The running image digest matters more than the tag displayed in a deployment file.


28. PR Review Checklist

For dependency/build/container/security PRs, check:

[ ] New dependency has clear purpose.
[ ] Existing approved library cannot already solve the same problem.
[ ] Version is pinned or controlled by BOM.
[ ] Transitive dependencies are reviewed.
[ ] Dependency scope is minimal.
[ ] License is acceptable.
[ ] Vulnerability scan is clean or exception is documented.
[ ] Jakarta/Jersey/HK2/Jackson/Servlet compatibility is considered.
[ ] Maven plugin versions are pinned.
[ ] No dynamic versions like LATEST or open ranges.
[ ] No direct unapproved repository added.
[ ] Docker base image is approved.
[ ] Image runs as non-root.
[ ] No secrets are baked into image or logs.
[ ] SBOM is generated and attached if required.
[ ] Image scan passes policy.
[ ] Artifact/image signing path is preserved.
[ ] Provenance links artifact to source commit and pipeline.
[ ] Runtime deployment uses immutable artifact identity according to platform standard.
[ ] Policy exceptions are time-bound and owned.

29. Internal Verification Checklist

Because internal CSG platform details must not be guessed, verify:

[ ] What SCA/vulnerability scanning tool is used?
[ ] Is scanning done on source, resolved dependencies, artifacts, container images, or all of them?
[ ] Is SBOM required for Java artifacts or container images?
[ ] Which SBOM format is required: CycloneDX, SPDX, or another?
[ ] Where are SBOMs stored?
[ ] Can a production pod/image digest be mapped to an SBOM?
[ ] Is Maven Enforcer or equivalent dependency governance used?
[ ] Is there an internal BOM or parent POM standard?
[ ] Are dynamic dependency versions banned?
[ ] Are plugin versions pinned?
[ ] Are direct public repositories allowed or must builds use internal artifact proxy?
[ ] What is the approved Java 17 base image?
[ ] Are distroless/minimal images used internally?
[ ] Are images scanned before push, before deploy, or both?
[ ] Are critical/high findings blocking or advisory?
[ ] What is the exception process for scanner findings?
[ ] Are exceptions time-bound and reviewed?
[ ] Are container images signed?
[ ] Are signatures enforced at deployment/admission time?
[ ] Is provenance/attestation generated?
[ ] Is deployment based on image tag, digest, or both?
[ ] How are build artifacts promoted across environments?
[ ] Are release artifacts rebuilt per environment or promoted immutably?
[ ] Are CI/CD pipeline definitions protected by review?
[ ] Are CI secrets scoped and protected from untrusted PRs?
[ ] Are generated clients/server stubs checked for freshness and generator version pinning?
[ ] Are dependency upgrades automated, manual, or centrally managed?

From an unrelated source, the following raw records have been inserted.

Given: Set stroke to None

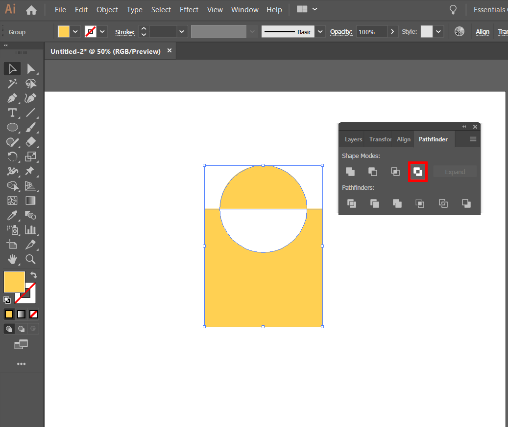Looking at the screenshot, I should 33,314.
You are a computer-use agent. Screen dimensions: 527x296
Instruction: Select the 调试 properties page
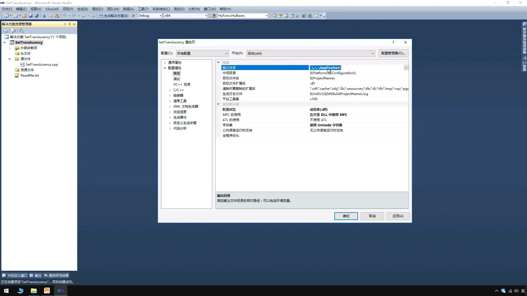point(177,79)
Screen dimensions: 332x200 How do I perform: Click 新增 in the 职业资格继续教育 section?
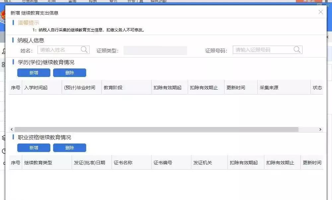pos(33,147)
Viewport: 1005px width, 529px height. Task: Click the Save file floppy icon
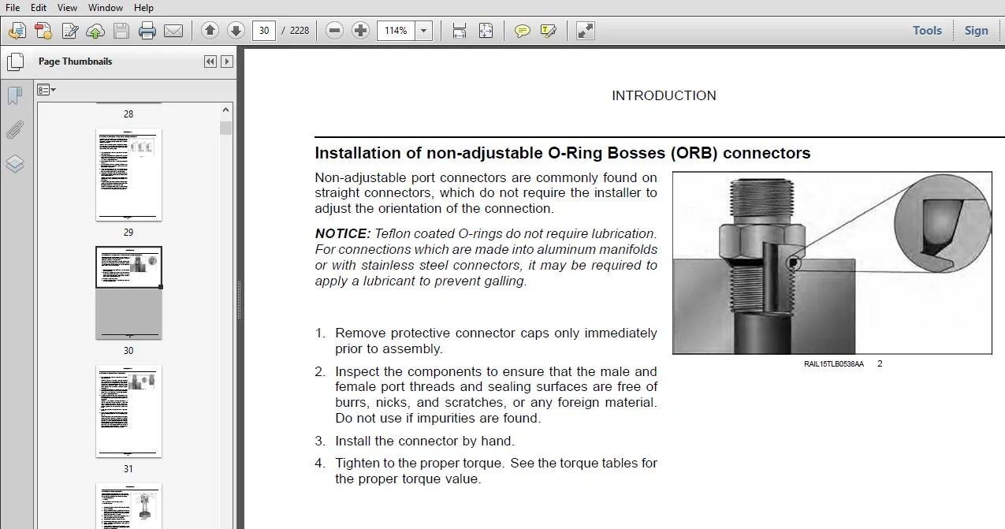click(x=121, y=31)
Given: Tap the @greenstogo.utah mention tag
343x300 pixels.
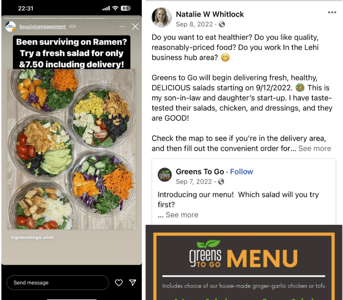Looking at the screenshot, I should pyautogui.click(x=32, y=237).
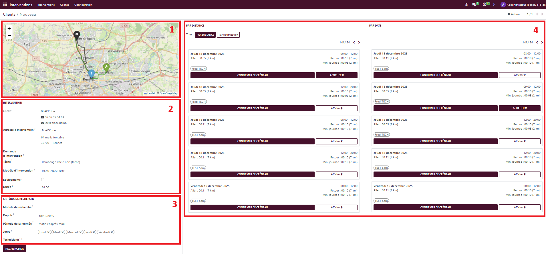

30. Senior Engineer Heuristics

Use these heuristics:

A dependency change is a production risk change.
A base image is a dependency.
A build plugin is executable code in your supply chain.
A tag is not identity; a digest is closer to identity.
A scan without enforcement is advisory, not control.
A signature without admission policy is evidence, not prevention.
An SBOM that cannot map to production is inventory, not response capability.
A vulnerability exception without expiry becomes permanent risk.
A generated client without generator governance becomes hidden supply chain drift.

For enterprise systems, supply chain security should be boring.

Boring means:

standardized
traceable
automated
enforced
observable
reviewed
exception-managed

31. Key Takeaways

  • Supply chain security covers source, dependencies, build tools, generated code, artifacts, images, registries, deployment, and runtime policy.
  • Maven dependency governance must include direct dependencies, transitive dependencies, plugins, BOMs, scopes, and repositories.
  • SCA findings require triage based on severity, exploitability, scope, and fix path.
  • SBOM is useful only when generated from real resolved artifacts and mapped to production deployments.
  • Container image scanning must cover base image and OS packages, not just Java libraries.
  • Signing and provenance provide artifact trust, but enforcement must happen in pipeline or deployment platform.
  • Image digest, build metadata, SBOM, and commit SHA should form a traceable release chain.
  • Internal platform standards for scanning, SBOM, signing, base images, and policy gates must be verified rather than assumed.